Jakarta -- Bhinneka Tunggal Ika Tan Hana Dharma Mangrwa. Berbeda-beda tetapi tetap satu, di dalam kebenaran tidak ada kerancuan.
Semboyan bangsa Indonesia ini menggambarkan kekayaan perbedaan, tetapi tetap bisa bersatu.
Ancaman terhadap persatuan terjadi di sejumlah daerah dalam bentuk tindakan intoleran. Peraturan daerah diharapkan menjadi tumpuan pencegahan.
Setelah reformasi, pemerintah daerah (pemda) memiliki wewenang yang lebih besar untuk mengatur dan mengurus sendiri urusan pemerintahannya atau yang dikenal sebagai otonomi daerah.
Salah satu bentuknya adalah dengan menerbitkan peraturan daerah (perda).

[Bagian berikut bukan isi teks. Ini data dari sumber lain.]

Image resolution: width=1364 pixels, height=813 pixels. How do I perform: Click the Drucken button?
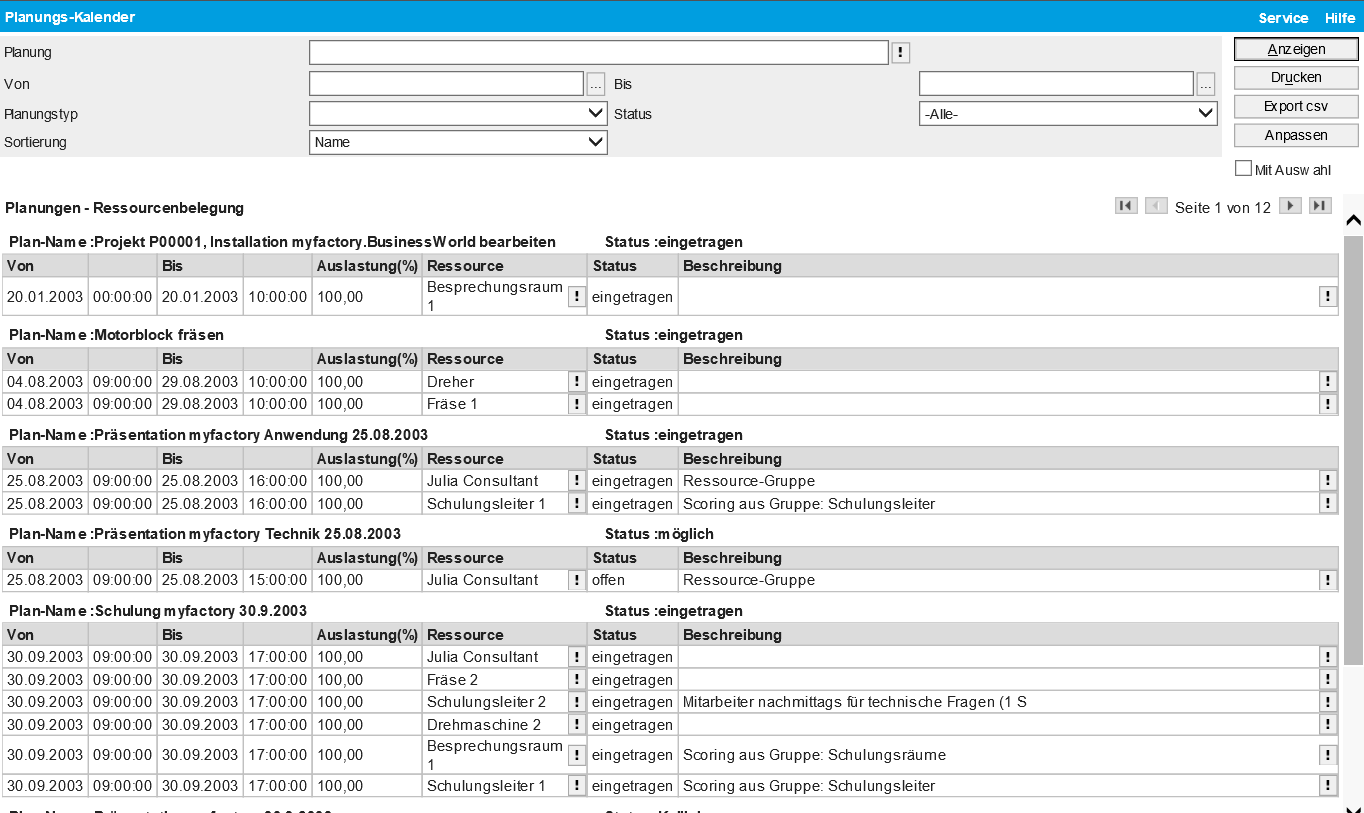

Besarnya wewenang yang dimiliki pemda tidak jarang disalahgunakan sehingga menghasilkan sejumlah kebijakan yang justru mengancam persatuan dan kesatuan.
Sejak awal Desember 2015, Komnas HAM melakukan kajian terhadap kebijakan daerah yang diskriminatif di enam daerah, Kota Bekasi, Kota Bogor, Kota Bandung, Kabupaten Tasikmalaya, Kabupaten Cianjur, dan Kabupaten Kuningan.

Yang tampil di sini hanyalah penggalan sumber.